A
female
age
36-40,
anonymous
writes: I've been dating my boyfriend for two years. He is a great guy, and we have not really hit problems until these past few weeks. We have had a rough fall and I am going through some issues with school. We are an hour apart, but we see each other about every week and a half. The distance is not really an issue.I tend to worry a lot, which makes me second guess my insecurities about the relationship. Lately, I find myself wondering if we are really in love or stay together for comfort. When I'm with him, I feel so in love. He does everything right and makes me really happy, and has always been there for me. Our relationship is definitely changing, and this has been something we both want and we talk about. However, lately I'm comparing our relationship to other relationships, I wonder if we are outgrowing eachother, and I simply just do not know what to do. I'm having trouble dealing with changes at school, and I feel like I blame my problems on our relationship.He is so patient, but I can't stop worrying the relationship.
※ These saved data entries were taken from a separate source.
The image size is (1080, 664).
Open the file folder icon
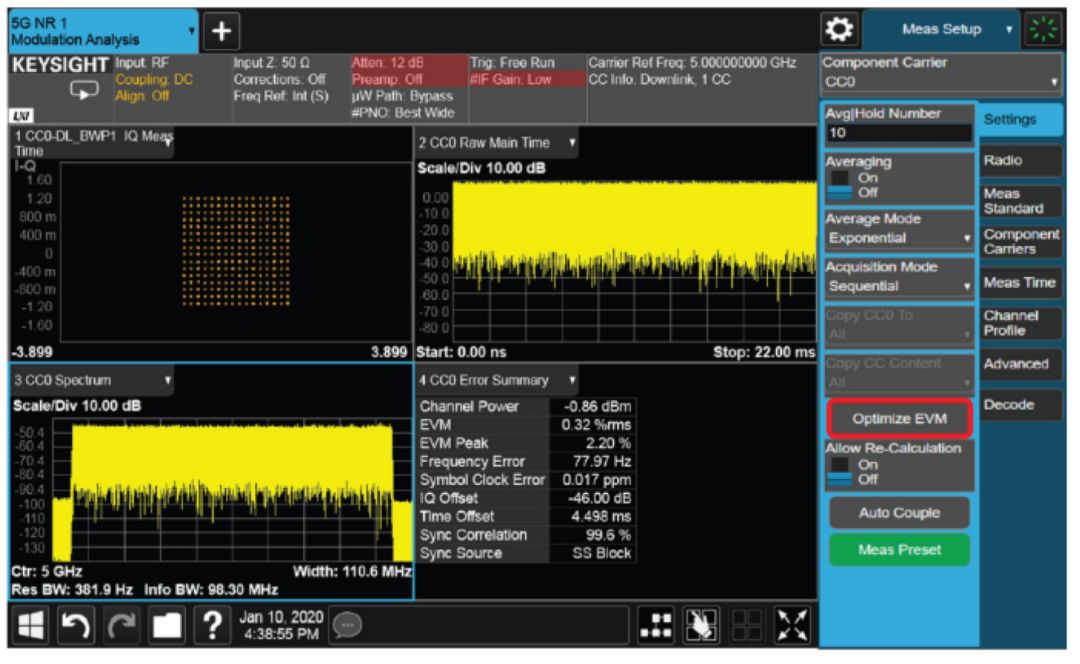(x=166, y=625)
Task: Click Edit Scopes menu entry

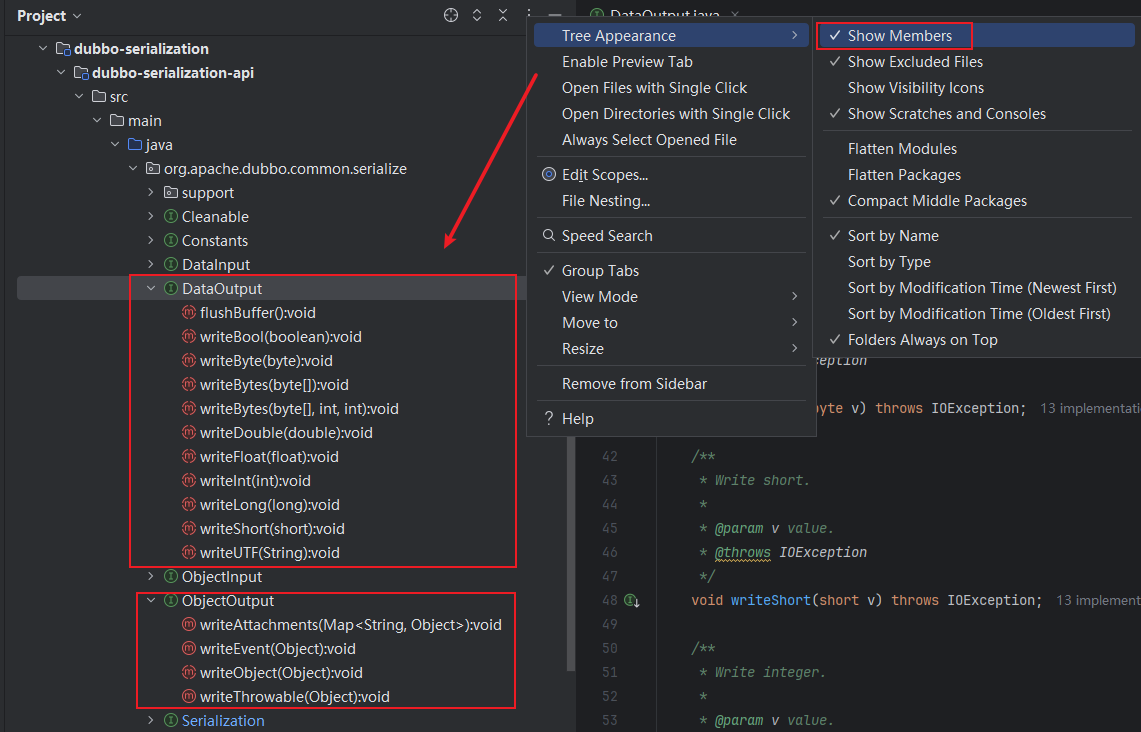Action: [x=604, y=175]
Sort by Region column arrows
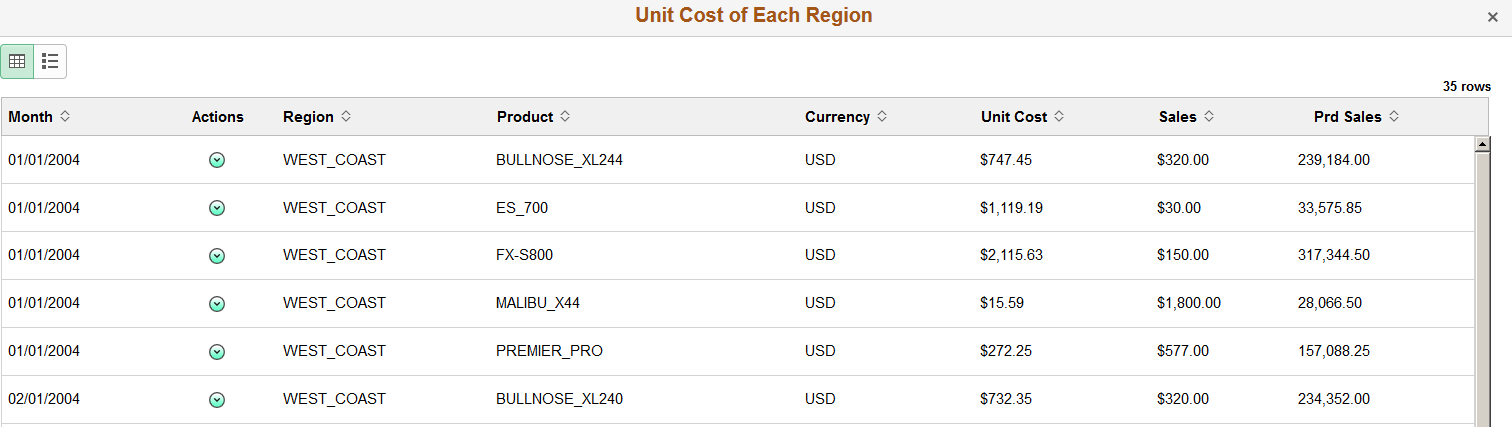1512x427 pixels. coord(346,117)
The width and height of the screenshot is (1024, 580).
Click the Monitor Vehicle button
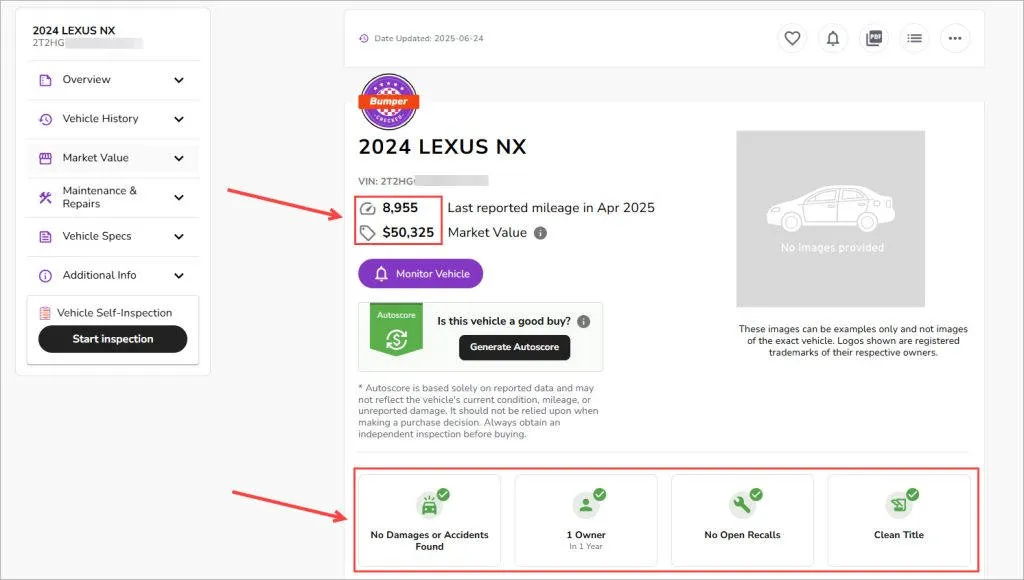click(421, 274)
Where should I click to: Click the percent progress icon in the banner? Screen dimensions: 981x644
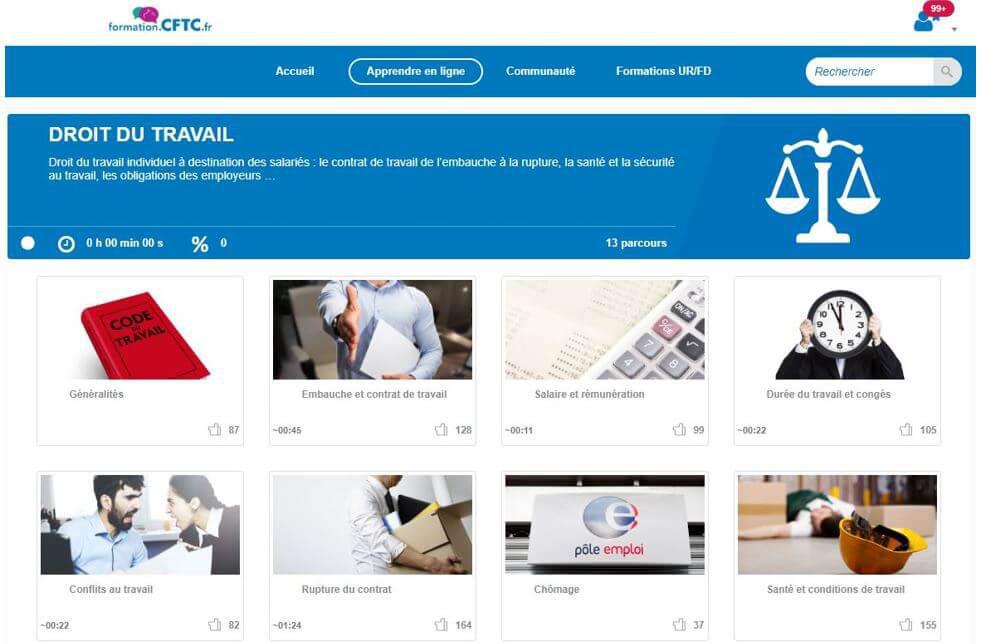pyautogui.click(x=200, y=243)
I second guess whether I am really happy, whether we are in love, and whether we should stay together- no matter how happy he makes me one night, the next morning I feel the same way. This has been going on for a few weeks and we have talked about it, but I feel so guilty about taking a long time to be positive again. He is my first love and I don't want to lose him. He's my best friend. I'm scared to make changes at school because I don't want to lose our relationship. I was wondering if it's possible to lose this negative pattern of thinking, because I want to give this a good and honest chance- not a chance where I am consistently negative.